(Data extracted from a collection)
==========
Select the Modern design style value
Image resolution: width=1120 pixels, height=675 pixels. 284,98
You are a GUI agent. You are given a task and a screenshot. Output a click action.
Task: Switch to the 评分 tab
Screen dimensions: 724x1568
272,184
==========
EXERCISE GOAL:
Copy, word for word, the line that contains "You are a GUI" and every line after it through the end of the records, and nothing else.

EXERCISE RESPONSE:
You are a GUI agent. You are given a task and a screenshot. Output a click action.
Task: Switch to the 评分 tab
Screen dimensions: 724x1568
272,184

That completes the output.